» **What this exercise asks**
[1] In the Cartpole assignment, rewrite the stretch from "# Module Five" through "os.system('set KMP_DUPLICATE_LIB_OK=TRUE')", changing "notebook" to "workbook".
[2] Do these statements agree with the Cartpole assignment? Answer yes or no for each, and quote the deciding words. (a) Running the code takes several minutes. (b) BATCH_SIZE is set to 32. (c) The environment name is "CartPole-v0".
[3] Resume the code in the Cartpole assignment after its last line.

» **Selected passage**
** start **

# Module Five Assignment: Cartpole Problem
Review the code in this notebook and in the score_logger.py file in the *scores* folder (directory). Once you have reviewed the code, return to this notebook and select **Cell** and then **Run All** from the menu bar to run this code. The code takes several minutes to run.

In [1]:
import random  
import gym  
import numpy as np  
from collections import deque  
from keras.models import Sequential  
from keras.layers import Dense  
from keras.optimizers import Adam  
import os
os.system('set KMP_DUPLICATE_LIB_OK=TRUE')
  
from scores.score_logger import ScoreLogger  
  
ENV_NAME = "CartPole-v1"  
  
GAMMA = 0.95  
LEARNING_RATE = 0.001  
MEMORY_SIZE = 1000000  
BATCH_SIZE = 20  
EXPLORATION_MAX = 1.0  
EXPLORATION_MIN = 0.01  
EXPLORATION_DECAY = 0.95  
  
  
class DQNSolver:  
  
    def __init__(self, observation_space, action_space):  
        self.exploration_rate = EXPLORATION_MAX  
  
        self.action_space = action_space  
        self.memory = deque(maxlen=MEMORY_SIZE)

** end **

(Click-target data)
** start **

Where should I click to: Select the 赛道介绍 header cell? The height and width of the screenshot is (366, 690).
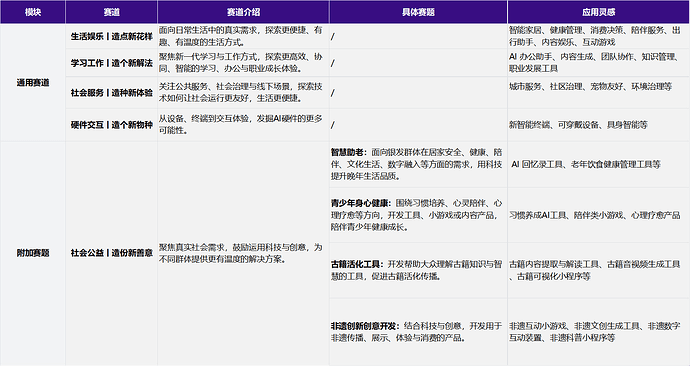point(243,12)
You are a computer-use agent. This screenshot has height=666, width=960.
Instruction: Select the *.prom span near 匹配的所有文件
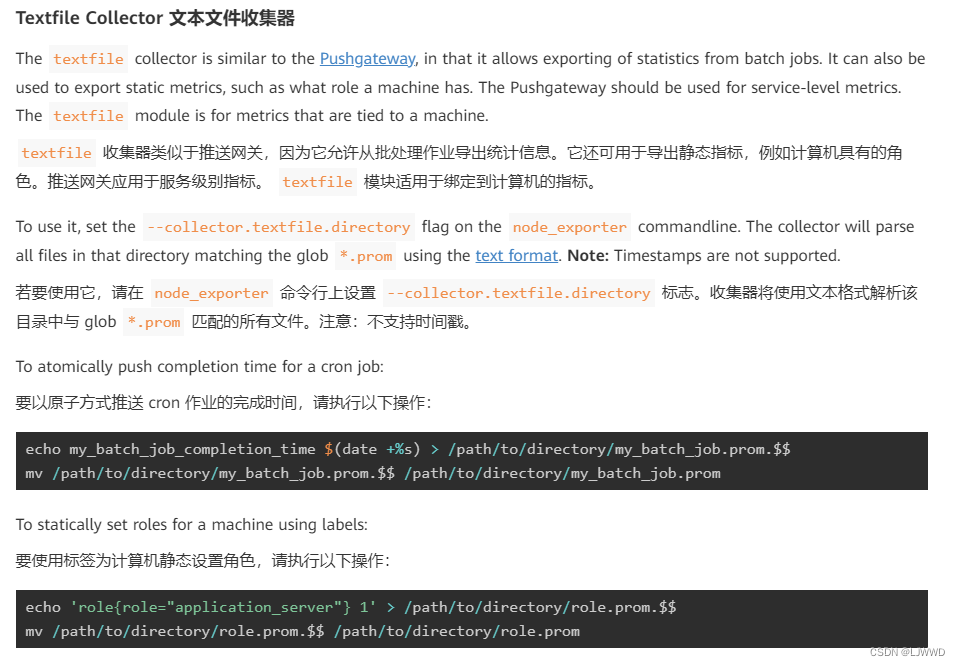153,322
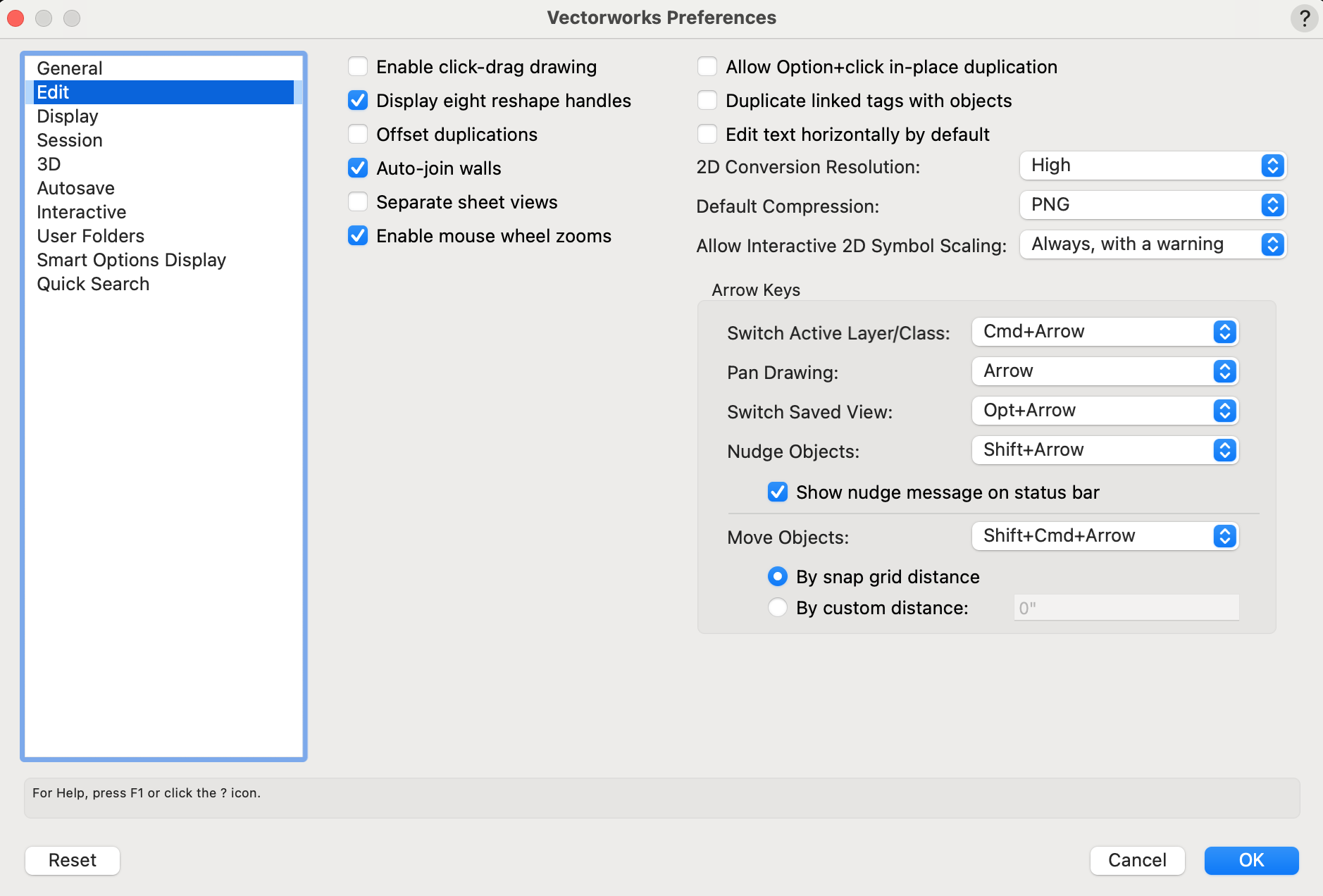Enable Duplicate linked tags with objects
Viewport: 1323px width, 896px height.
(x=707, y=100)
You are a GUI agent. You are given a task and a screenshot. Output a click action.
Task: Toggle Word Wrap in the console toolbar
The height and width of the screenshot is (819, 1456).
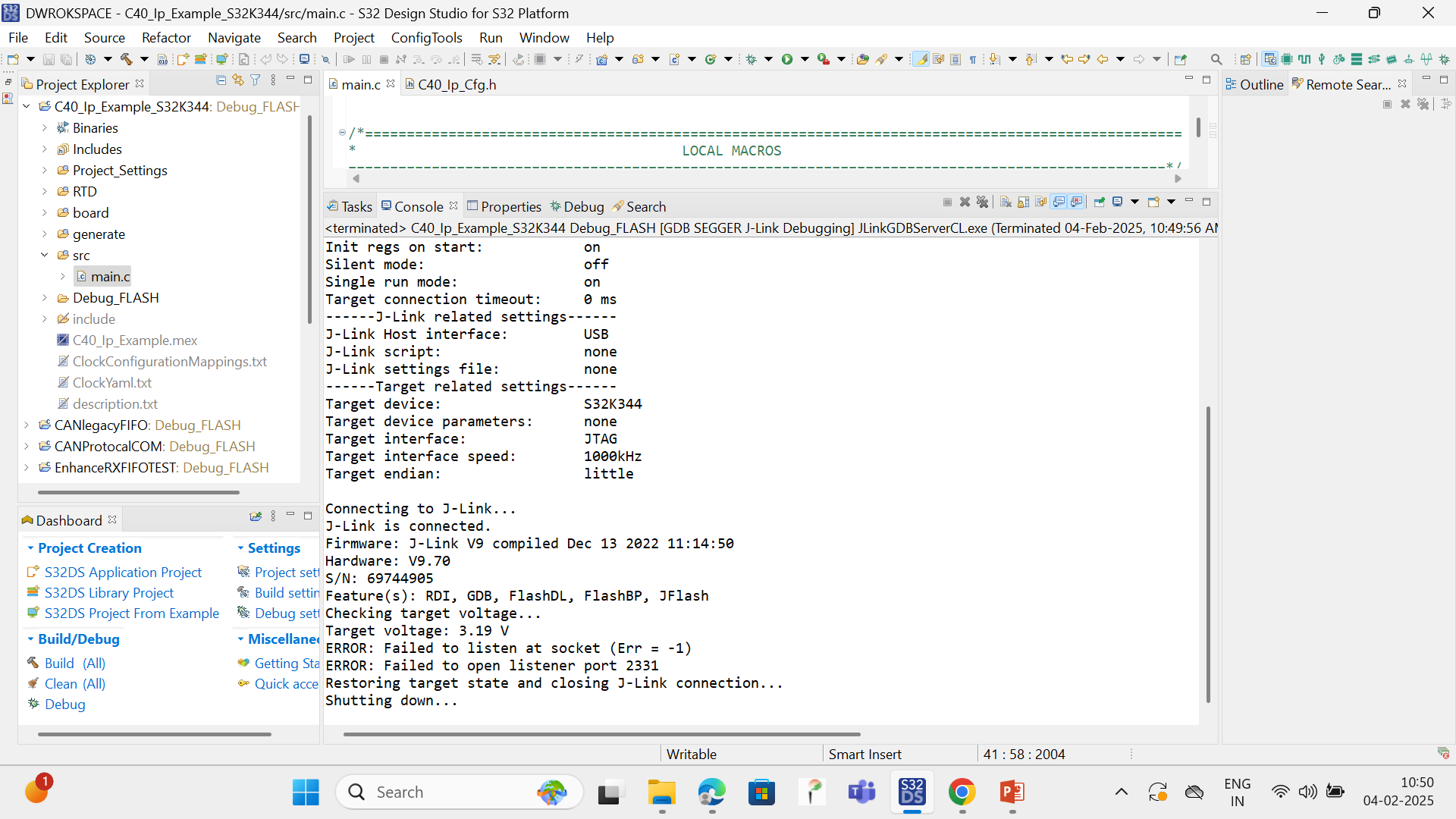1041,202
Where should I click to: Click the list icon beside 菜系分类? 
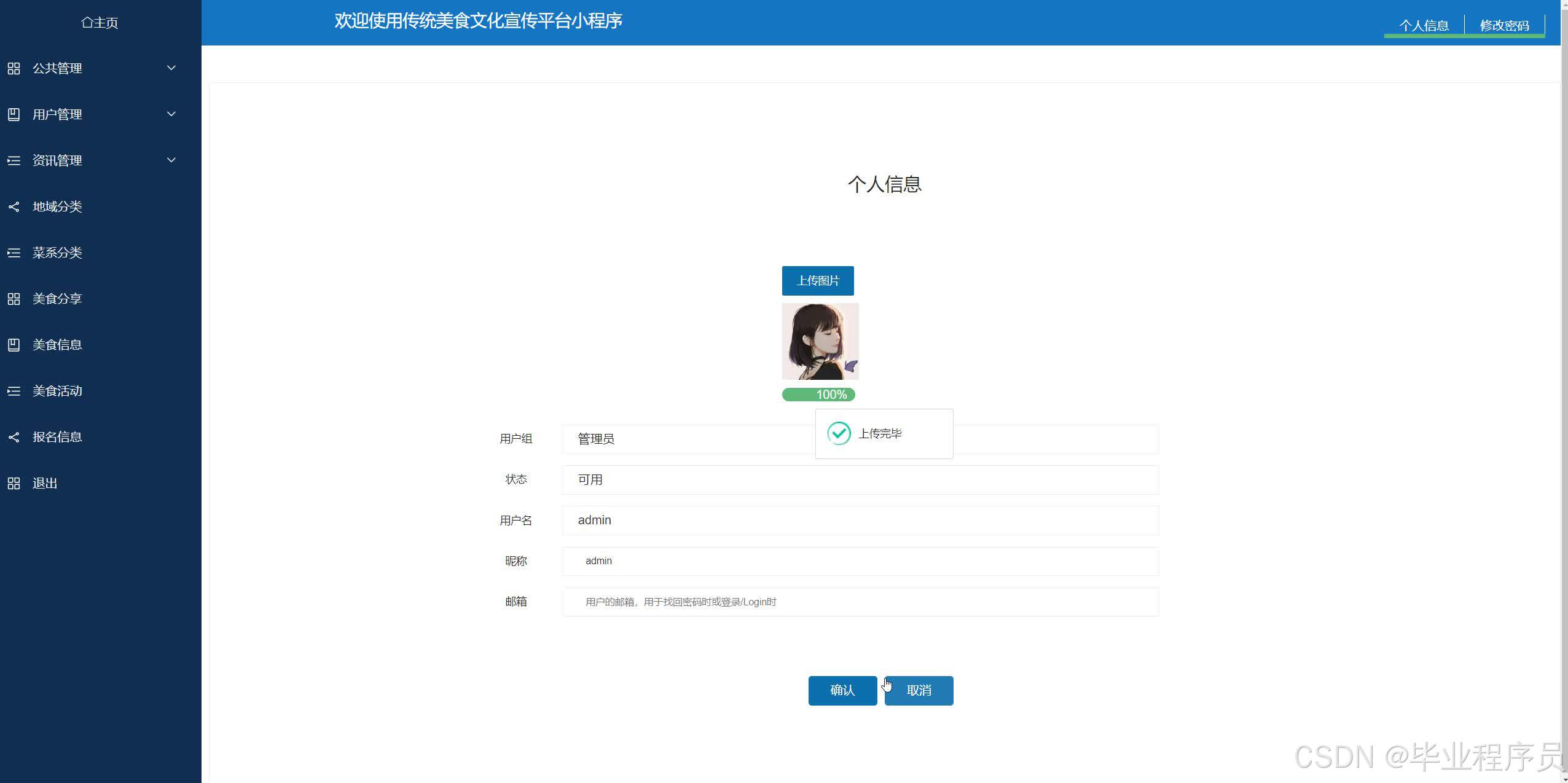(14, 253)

** end **

» **Answers to the exercises**
[1]
# Module Five Assignment: Cartpole Problem
Review the code in this workbook and in the score_logger.py file in the *scores* folder (directory). Once you have reviewed the code, return to this workbook and select **Cell** and then **Run All** from the menu bar to run this code. The code takes several minutes to run.

In [1]:
import random  
import gym  
import numpy as np  
from collections import deque  
from keras.models import Sequential  
from keras.layers import Dense  
from keras.optimizers import Adam  
import os
os.system('set KMP_DUPLICATE_LIB_OK=TRUE')

[2]
(a) Yes: "The code takes several minutes to run."
(b) No: "BATCH_SIZE = 20"
(c) No: "ENV_NAME = "CartPole-v1""

[3]
  
        self.model = Sequential()  
        self.model.add(Dense(24, input_shape=(observation_space,), activation="relu"))  
        self.model.add(Dense(24, activation="relu"))  
        self.model.add(Dense(self.action_space, activation="linear"))  
        self.model.compile(loss="mse", optimizer=Adam(learning_rate=LEARNING_RATE))  
  
    def remember(self, state, action, reward, next_state, done):  
        self.memory.append((state, action, reward, next_state, done))  
  
    def act(self, state):  
        if np.random.rand() < self.exploration_rate:  
            return random.randrange(self.action_space)  
        q_values = self.model.predict(state)  
        return np.argmax(q_values[0])  
  
    def experience_replay(self):  
        if len(self.memory) < BATCH_SIZE:  
            return  
        batch = random.sample(self.memory, BATCH_SIZE)  
        for state, action, reward, state_next, terminal in batch:  
            q_update = reward  
            if not terminal:  
                q_update = (reward + GAMMA * np.amax(self.model.predict(state_next)[0]))  
            q_values = self.model.predict(state)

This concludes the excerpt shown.